Amorphous state of drugs increases the oral bioavailability, but typically faces physical stability problems. Amorphous rutin was generated and physically stabilized by encapsulating inside mesopores of porous AEROPERL® 300 Pharma and named as rutin CapsMorph® in this study. AEROPERL® 300 Pharma was loaded with rutin dissolved in DMSO containing Tween 80, and subsequently the solvent evaporated (wetness impregnation method). The loading process was monitored by light microscopy and scanning electron microscopy (SEM). X-ray diffraction (XRD) and differential scanning calorimetry (DSC) were used to confirm the amorphous state in AEROPERL® 300 Pharma. A loading of 20% of the rutin-AEROPERL® 300 Pharma mixture was obtained.
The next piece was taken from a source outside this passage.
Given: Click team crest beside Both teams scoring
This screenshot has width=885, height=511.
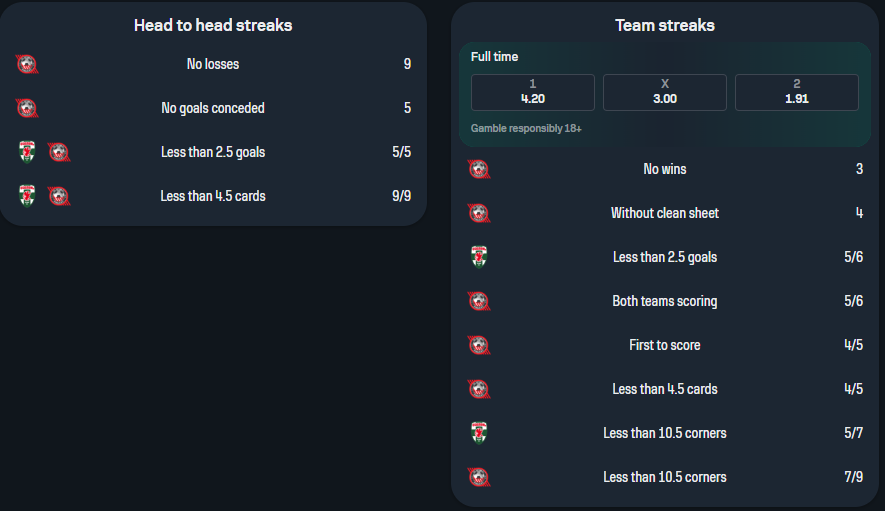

The amorphous state proved to be stable over 2years of storage at room temperature. Due to the amorphous state and the nanosize of the rutin in the mesopores, the kinetic saturation solubility increased to about 4mg/ml (water, 0.1MHCl, pH 6.8PBS) compared to the maximum observed thermodynamic equilibrium solubility of rutin raw drug powder of only 74.48±1.42μg/ml in pH 6.8PBS (=increase by factor about 54). The dissolution velocity also increased distinctly, e.g. about 96.1% of rutin dissolution from CapsMorph® powder in water within 5min compared to less than 40% of raw drug powder after 3h. Tablets were produced with rutin CapsMorph®, raw drug powder and their dissolution velocity compared to a marketed product. About 83.0-95.6% were released from the rutin CapsMorph® tablet within 5min, compared to 42.7-52.5% from the marketed tablet after 3h (water, 0.1MHCl, pH 6.8PBS). After dissolution the supersaturation level of rutin CapsMorph® remained over about 2h, then solubility slowly reduced, but remained after 48h still multifold above the thermodynamic rutin solubility. This should be sufficient for many poorly soluble drugs to achieve a sufficient bioavailability. For optimal exploitation of the supersaturation, a multiple step release system could be used, e.g. release of CapsMorph® particles every 2-3h.